As an application of the RH maps, we predicted the positions of SNPs with no localization on the assembly CHIR_1.0. Herein we call these unmapped SNPs “uSNPs”. On the assembly CHIR_1.0, 391 uSNPs assigned to unplaced scaffolds longer than 10Kbhad RH vectors. Firstly, the most likely chromosome was determined based on the linkage with mSNPs and then the best possible position was determined in the LKH map. We excluded uSNPs on tiny scaffolds from map construction because of the limited resolution of our RH maps (we noticed that essentially all SNPs assigned to a given scaffold had consistent predicted localization on the same RH map). We identified 32 uSNPs (2.2%) on the X chromosome, more than expected compared to autosome maps. This could imply that for CHIX more genome sequence is missing in the current assembly than for other chromosomes. We set the same principle for mapping unplaced scaffolds as we used to validate the draft genome: unplaced scaffolds could only be inserted between two contiguous placed scaffolds and we aligned the candidate scaffolds and their neighbors based on the cattle genome order.

Localizing unplaced scaffold280 (1,268 Kb with 9 uSNPs) and scaffold767 (185 Kb with 3 uSNPs) is illustrated on Figure 6. The predicted localization for this scaffold, based on SNPs predicted positions, was at the beginning of CHI4. We verified that scaffold280 and scaffold767 aligned on the putative syntenic region of the cattle genome and constructed a local RH map of the region including uSNPs of both scaffolds.

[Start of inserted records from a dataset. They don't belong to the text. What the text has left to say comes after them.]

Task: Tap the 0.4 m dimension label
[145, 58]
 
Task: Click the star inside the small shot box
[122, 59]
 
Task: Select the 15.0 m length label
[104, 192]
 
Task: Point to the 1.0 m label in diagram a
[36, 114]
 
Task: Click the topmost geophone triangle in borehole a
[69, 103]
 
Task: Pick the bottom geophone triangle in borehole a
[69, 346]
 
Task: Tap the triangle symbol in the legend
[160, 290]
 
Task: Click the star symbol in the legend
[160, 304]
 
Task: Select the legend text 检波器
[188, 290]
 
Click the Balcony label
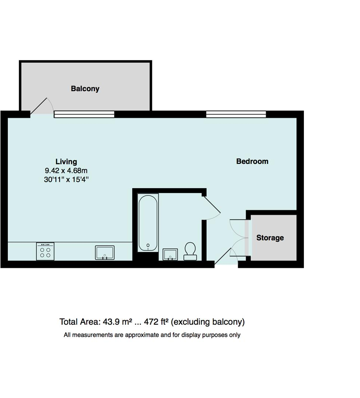(x=85, y=89)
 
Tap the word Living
(x=66, y=161)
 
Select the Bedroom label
(x=252, y=161)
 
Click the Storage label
(x=270, y=238)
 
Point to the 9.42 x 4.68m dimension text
(x=66, y=171)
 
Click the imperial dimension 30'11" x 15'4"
(x=66, y=180)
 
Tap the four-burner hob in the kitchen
(x=45, y=251)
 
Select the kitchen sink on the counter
(x=105, y=253)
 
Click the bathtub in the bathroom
(x=148, y=223)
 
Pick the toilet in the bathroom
(x=190, y=251)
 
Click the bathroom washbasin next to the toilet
(x=170, y=254)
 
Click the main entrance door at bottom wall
(x=224, y=256)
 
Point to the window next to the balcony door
(x=84, y=115)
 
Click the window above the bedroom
(x=236, y=115)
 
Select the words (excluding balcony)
(x=208, y=322)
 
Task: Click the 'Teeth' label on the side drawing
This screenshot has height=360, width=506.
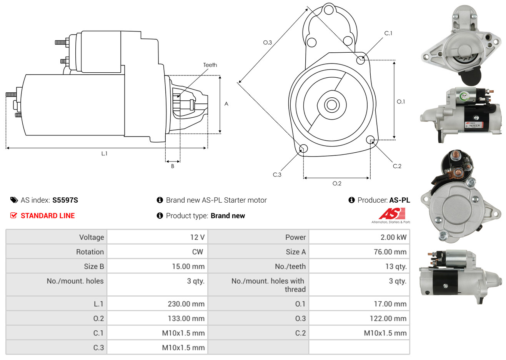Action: (x=210, y=65)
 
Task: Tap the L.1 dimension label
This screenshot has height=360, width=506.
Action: (x=104, y=153)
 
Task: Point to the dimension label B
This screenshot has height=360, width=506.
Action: (x=173, y=166)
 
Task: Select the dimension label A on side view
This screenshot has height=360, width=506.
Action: (x=226, y=104)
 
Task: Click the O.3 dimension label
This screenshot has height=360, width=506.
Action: (x=267, y=42)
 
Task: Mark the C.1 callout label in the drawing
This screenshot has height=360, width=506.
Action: (x=388, y=33)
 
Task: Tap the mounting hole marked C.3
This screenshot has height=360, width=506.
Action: (x=303, y=149)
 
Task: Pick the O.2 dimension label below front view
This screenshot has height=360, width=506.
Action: (x=337, y=183)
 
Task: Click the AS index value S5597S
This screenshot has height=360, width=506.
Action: (x=65, y=200)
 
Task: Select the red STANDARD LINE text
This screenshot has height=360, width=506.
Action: (x=48, y=216)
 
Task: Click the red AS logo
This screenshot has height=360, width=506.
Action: (x=392, y=214)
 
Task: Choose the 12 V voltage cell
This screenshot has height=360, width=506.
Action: (x=197, y=237)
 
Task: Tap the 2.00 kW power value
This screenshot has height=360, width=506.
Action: (x=393, y=237)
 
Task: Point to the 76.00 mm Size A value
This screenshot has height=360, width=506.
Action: (x=390, y=252)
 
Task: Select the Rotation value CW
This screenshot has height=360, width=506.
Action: (x=197, y=252)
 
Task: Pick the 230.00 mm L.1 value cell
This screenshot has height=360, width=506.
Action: (x=186, y=304)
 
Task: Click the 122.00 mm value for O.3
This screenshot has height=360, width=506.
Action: (x=388, y=318)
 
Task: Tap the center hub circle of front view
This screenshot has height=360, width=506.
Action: (x=331, y=105)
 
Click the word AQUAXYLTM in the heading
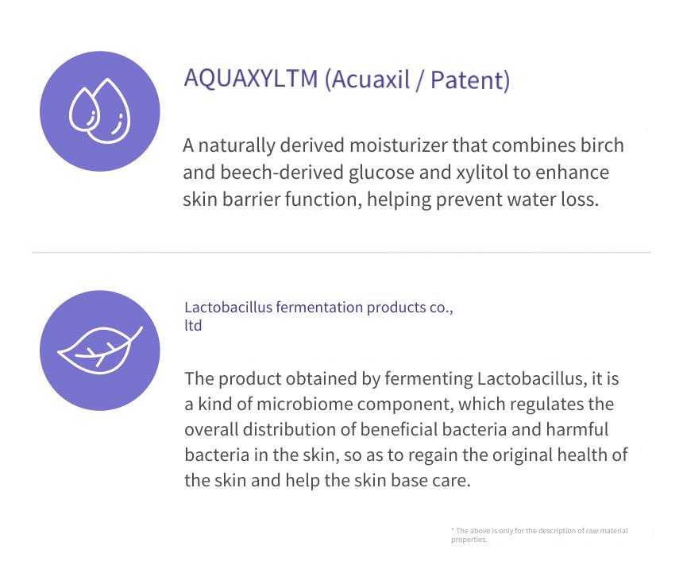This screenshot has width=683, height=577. (251, 79)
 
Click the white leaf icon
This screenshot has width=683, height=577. (100, 350)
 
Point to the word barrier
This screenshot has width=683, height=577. (250, 199)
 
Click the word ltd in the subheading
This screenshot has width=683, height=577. (193, 326)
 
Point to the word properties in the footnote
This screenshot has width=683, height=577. (469, 540)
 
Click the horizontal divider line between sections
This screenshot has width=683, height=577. (342, 252)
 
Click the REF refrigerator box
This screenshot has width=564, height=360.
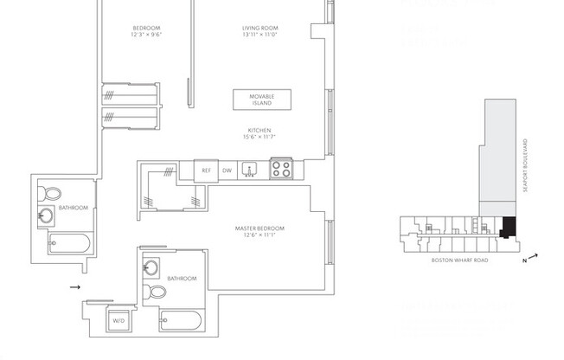206,170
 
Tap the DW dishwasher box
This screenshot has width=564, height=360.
228,170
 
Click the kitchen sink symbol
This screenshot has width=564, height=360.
250,170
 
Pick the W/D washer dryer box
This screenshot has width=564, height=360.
119,320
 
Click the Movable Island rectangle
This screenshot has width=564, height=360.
261,99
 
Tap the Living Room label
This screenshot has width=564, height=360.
260,33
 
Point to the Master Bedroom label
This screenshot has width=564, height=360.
260,232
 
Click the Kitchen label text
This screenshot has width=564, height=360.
260,134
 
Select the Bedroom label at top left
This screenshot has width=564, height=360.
146,33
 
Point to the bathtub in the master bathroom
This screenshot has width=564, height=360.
180,322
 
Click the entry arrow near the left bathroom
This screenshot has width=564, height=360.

We found that both scaffolds were indeed strongly linked to scaffold641 on CHI4 so that both can be placed on the goat genome confidently. Another example, illustrated in Additional file 4, revealed that RH maps can be used to improve the goat sequence map accurately in a local region by both correcting the ordering of scaffolds and adding unplaced scaffolds.

Figure 6
figure 6

The validation of the predicted position for the unplaced scaffold280 and scaffold767. Panel A: We constructed a local RH map of CHI4 including SNPs from the scaffold the unplaced scaffold280 and scaffold767. Panel B: The genomic region from 0 to 1.35 Mb on cattle chromosome 4 do not have any alignment with CHI4 on CHIR_1.0, which pointed out that a long sequence probably missed on the distal of CHI4 on CHIR_1.0. Panel C: We verified that scaffold280 and scaffold767 were aligned with the putative syntenic region of the cattle genome and were closed to the placed scaffold641.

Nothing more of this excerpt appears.